*** PASSAGE SHOWN


    When inmates request to be put in PC, they are refused help and are being attacked. The guards will come in and yell and cuss the inmates and get in their faces, they have no respect for their position. These guys are not in prison for being nice, when someone gets in their face and cusses them because they have authority over them, well of course they are going to snap.

    Another thing TTCC would do was, always feed them in their of because they were understaffed. By the time the food got to the pod it was cold, and it never came in a schedule. There was one time that it was like 3 in the afternoon and we were on the phone and they hadn’t even got to eat lunch yet.

    And phone calls or any kind of contact was almost impossible. They were locked down 24/7. About the only time you got to talk to them was during visit and then you were lucky to get 2 hours because there VG was too small. People would drive 4 hours or more just to visit for two. And visit was supposed to start at 8am, you would have to get there at 6am to sign in and sometimes they still wouldn’t get you back until after 12. And someone’s you would go back at 9am and sit in visitation by yourself because they wouldn’t bring the inmate I’m until after 12. I could go on forever about TTCC and how bad they are or heck most of the prisons in TN for that matter

  3. I recognize your initials from training, S.B.

******

§ **TASK**
Answer these questions from the passage about TTCC:
(a) According to the passage, what happens when inmates ask to be put in PC?
(b) By the time the food reached the pod, what condition was it in?
(c) At what time was visitation supposed to start?

*** DATA BLOCK

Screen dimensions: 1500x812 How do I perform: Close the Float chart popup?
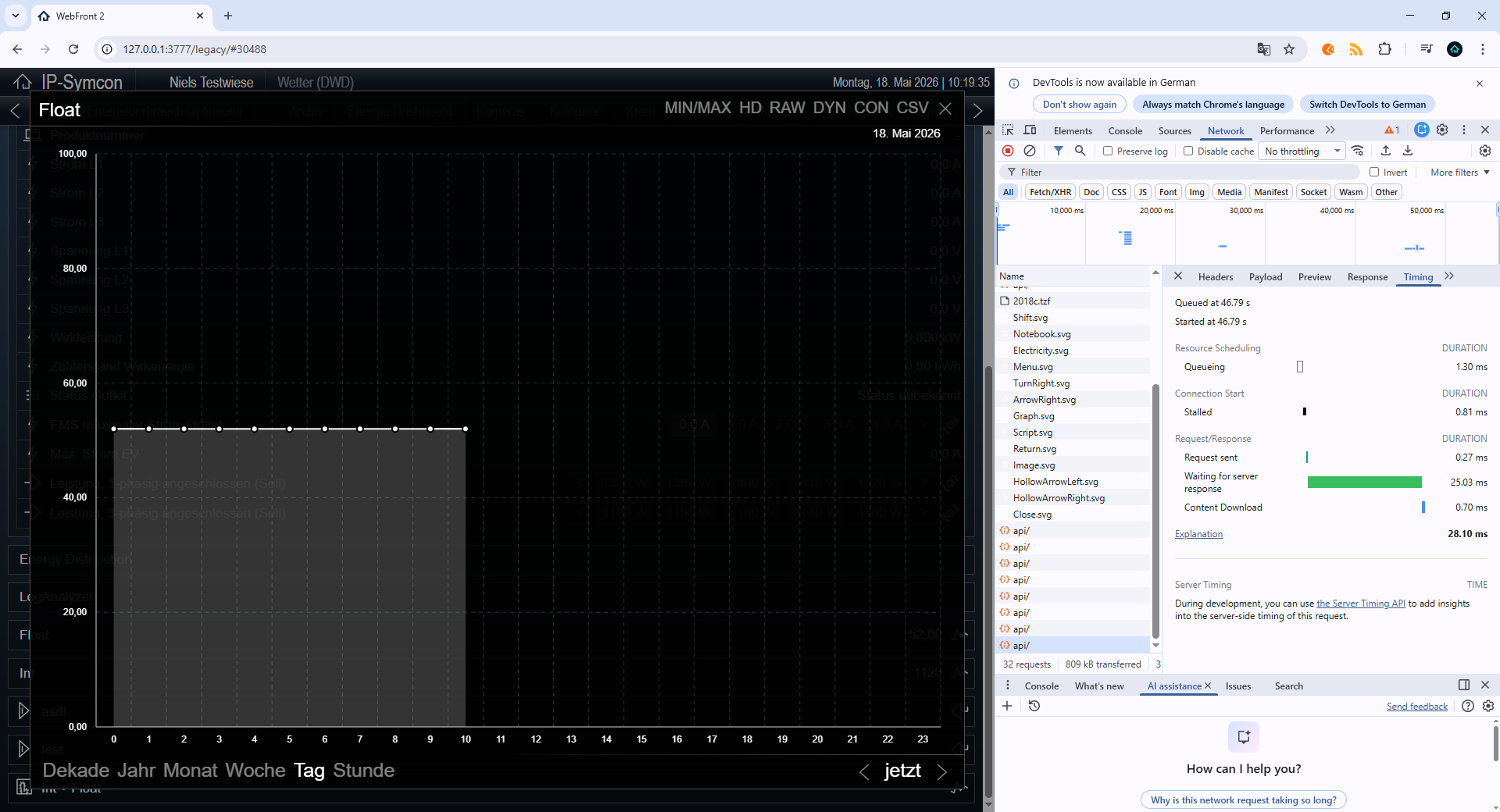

******

§ **SOLUTION FOR THIS TASK**
(a) They are refused help and are being attacked.
(b) It was cold.
(c) At 8am.